LPG is now more or less a luxury product – Vice President of LPG Marketers Association

Vice President of the Liquefied Petroleum Gas (LPG) Marketers Association, Gabriel Kumi, has stated that with the rate at which prices of LPG has been increasing, some Ghanaians may not be able to afford it in no time.

According to him, following the recent price increases, people take their gas cylinders to the filling stations only to buy half or less the amount of gas needed to fill the cylinders.

Speaking on The Probe on Sunday, he stated that “LPG is now bought in tots, people can simply not afford the product. It’s gone beyond the rate of the ordinary Ghanaian, LPG is now more or less a luxury product.”

Mr. Kumi said that the consumption of LPG gas has seen a decline since 2019, hence it would not be surprising to see people go back to using charcoal in the near future.

“The statistics show that LPG consumption is on the decline, in 2019, we did an average of 30,000 metric tonnes a month. In 2020 it came down to 29,000. Last year 2021, we did 28,000 metric tonnes on average a month.”

“From where the price is now, I am sure by the end of this year, we should be talking about something less than 25,000 metric tonnes a month. The ordinary Ghanaian, whose monthly income is about 600/700/800 cedis, how do you expect such a person to take about 15% or 20%  of his monthly salary to buy just LPG,” he said.

His comment comes after the price of Liquefied Petroleum Gas (LPG) experienced a 5% adjustment from March 3, 2022.

This follows the restoration of the Price Stabilisation and Recovery Levy (PSRL) on fuel products.

The restored PSRL is GH¢0.16 pesewas per litre on petrol, GH¢0.14 per litre on diesel, and GH¢0.14 per kilogramme on LPG.

Experts have warned that the restored PSRL and its attendant increase in the price of LPG will further decrease the commodity’s consumption rate and worsen the plight of the ordinary consumer.

LPG is now GH¢9.76 per kilogramme, translating to about GH¢140 for a 14.5 kg cylinder.

Meanwhile, Mr.
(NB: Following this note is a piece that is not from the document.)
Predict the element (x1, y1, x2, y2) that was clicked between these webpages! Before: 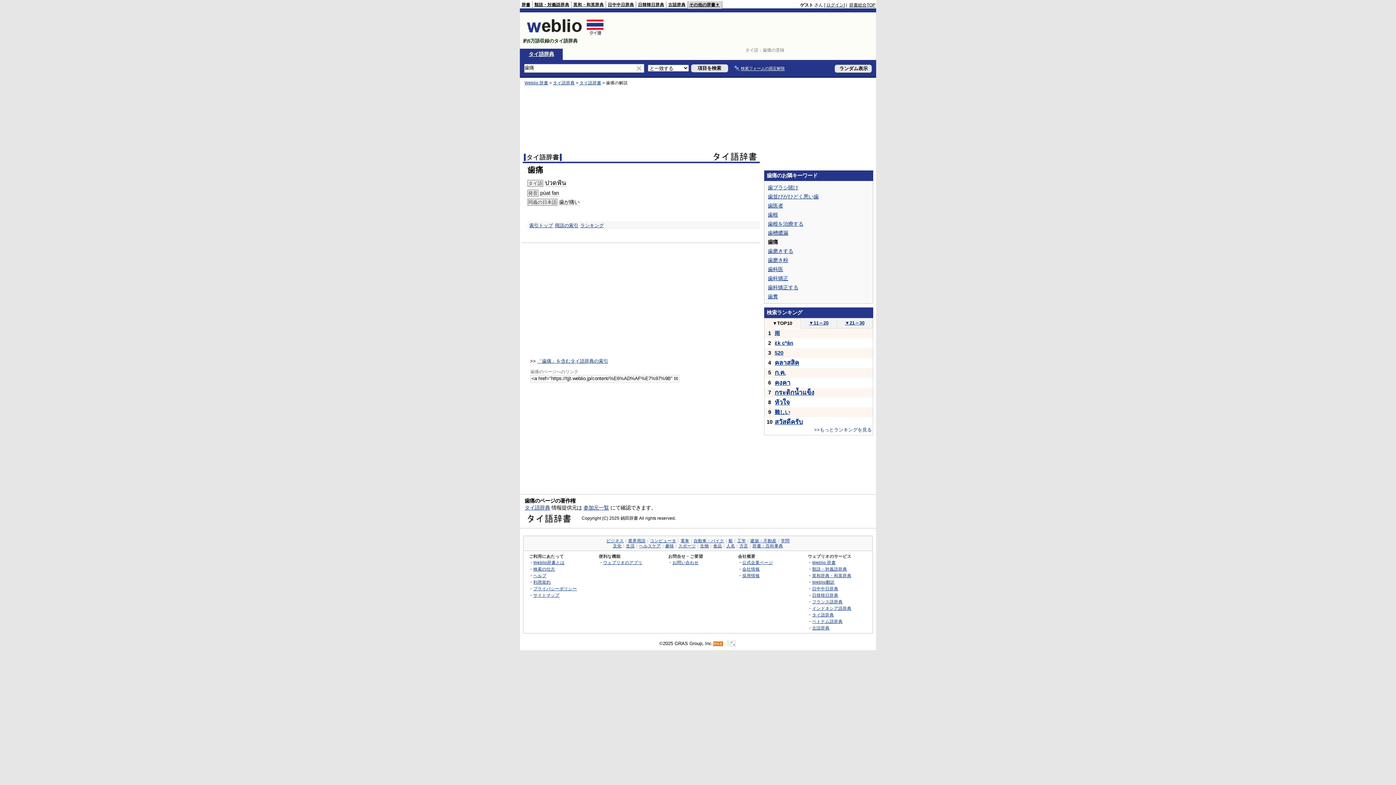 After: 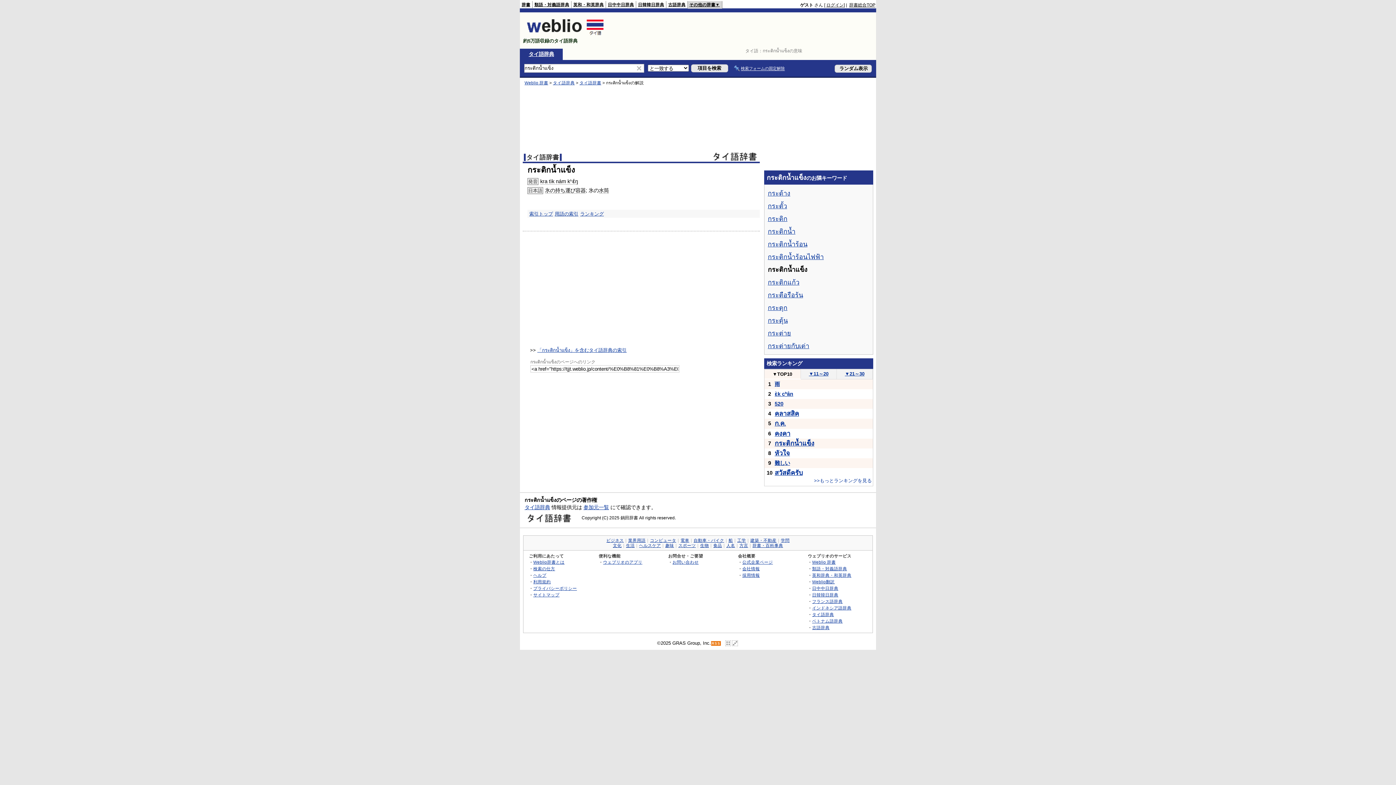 Action: bbox: (774, 390, 814, 396) label: กระติกน้ำแข็ง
Kumi believes that this would in a long run affect the government’s target of making LPG accessible to all homes across the country.

He explained that the government is focused on spending huge sums of money to plant trees every year.

However, these trees in the years to come risk being cut down for charcoal if LPG prices continue to increase

Thus, he called for the scrapping of all taxes on LPG.